23.2.10

Posando para él

No nos veía. Desde su sótano sólo conocía los tobillos de la ciudad. Pero allá abajo era capaz de bailar con el demonio. Nosotros sí le veíamos. Aquel ventanuco nos dejaba ser espectadores de su delirio. Callados. Ausentes. Nos arrodillábamos y nos escondíamos para que no nos descubriese. Con cuidado para no robarle aquel rayo de sol que se colaba. Apenas una gota de luz. Suficiente para verlo allí, solo. Enfrente una tela blanca. Latas de pintura. Y sus manos. Nada más. Y girar. Y salpicar.
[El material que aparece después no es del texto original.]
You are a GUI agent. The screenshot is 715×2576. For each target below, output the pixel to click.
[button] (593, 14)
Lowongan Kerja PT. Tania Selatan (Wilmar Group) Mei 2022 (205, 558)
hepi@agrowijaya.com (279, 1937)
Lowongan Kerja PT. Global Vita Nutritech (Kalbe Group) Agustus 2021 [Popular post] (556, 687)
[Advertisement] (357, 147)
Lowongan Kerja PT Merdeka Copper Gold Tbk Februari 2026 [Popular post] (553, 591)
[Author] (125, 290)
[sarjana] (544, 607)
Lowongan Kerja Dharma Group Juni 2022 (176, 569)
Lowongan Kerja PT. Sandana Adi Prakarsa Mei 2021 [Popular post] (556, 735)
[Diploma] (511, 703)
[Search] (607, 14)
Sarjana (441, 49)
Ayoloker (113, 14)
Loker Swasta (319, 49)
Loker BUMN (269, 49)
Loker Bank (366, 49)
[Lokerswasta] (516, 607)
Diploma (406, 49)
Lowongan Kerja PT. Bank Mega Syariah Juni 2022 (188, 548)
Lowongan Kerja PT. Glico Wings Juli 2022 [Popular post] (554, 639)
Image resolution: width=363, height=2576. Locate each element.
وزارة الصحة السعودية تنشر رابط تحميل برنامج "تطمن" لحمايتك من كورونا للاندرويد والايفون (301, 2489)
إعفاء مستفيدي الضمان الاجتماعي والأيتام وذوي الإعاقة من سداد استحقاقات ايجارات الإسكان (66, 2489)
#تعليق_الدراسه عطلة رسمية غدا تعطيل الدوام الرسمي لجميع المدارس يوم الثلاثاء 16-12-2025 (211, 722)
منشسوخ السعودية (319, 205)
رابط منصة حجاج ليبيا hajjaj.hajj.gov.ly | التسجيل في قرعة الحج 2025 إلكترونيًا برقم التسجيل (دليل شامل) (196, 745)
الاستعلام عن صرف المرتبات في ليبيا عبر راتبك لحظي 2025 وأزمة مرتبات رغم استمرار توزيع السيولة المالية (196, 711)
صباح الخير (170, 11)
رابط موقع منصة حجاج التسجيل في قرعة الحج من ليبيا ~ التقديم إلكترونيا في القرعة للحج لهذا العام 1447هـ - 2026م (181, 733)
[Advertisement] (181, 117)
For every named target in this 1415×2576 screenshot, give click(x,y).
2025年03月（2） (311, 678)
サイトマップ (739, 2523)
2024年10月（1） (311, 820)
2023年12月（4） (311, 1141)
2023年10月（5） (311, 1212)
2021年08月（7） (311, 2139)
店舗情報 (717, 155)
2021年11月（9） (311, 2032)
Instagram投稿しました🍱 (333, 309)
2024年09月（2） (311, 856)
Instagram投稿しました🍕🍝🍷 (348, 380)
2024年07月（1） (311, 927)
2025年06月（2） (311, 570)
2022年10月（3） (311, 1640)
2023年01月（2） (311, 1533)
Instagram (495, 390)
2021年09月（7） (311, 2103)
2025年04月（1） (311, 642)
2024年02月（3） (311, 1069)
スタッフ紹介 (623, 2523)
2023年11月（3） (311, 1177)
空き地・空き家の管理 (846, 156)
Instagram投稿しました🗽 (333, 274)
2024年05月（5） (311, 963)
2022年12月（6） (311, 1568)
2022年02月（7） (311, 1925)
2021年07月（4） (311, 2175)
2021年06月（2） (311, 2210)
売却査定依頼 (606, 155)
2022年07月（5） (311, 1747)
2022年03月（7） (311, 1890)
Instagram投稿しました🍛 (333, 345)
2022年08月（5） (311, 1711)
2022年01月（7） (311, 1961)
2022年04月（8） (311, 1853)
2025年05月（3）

Y arrastrar las palmas por la tela. Y la cara manchada. Y los pies chapoteando. Y un torbellino de grises y algún azul y amarillo. Y, de pronto, todo negro. Exhausto. Rendido. Fumando al tiempo que danzaba. El pitillo manchado. Rojo. Luego verde. Y otra vez. Las manos en las latas. Las manos en la tela. La pintura en las paredes. Y aquellos ojos, que miraban sin ver, en otro sitio, lejos de aquel sótano desde que el podía verle los tobillos a la ciudad y nada más. Nunca lo vimos. Pero siempre supimos que entre las sombras estaba el demonio posando para él.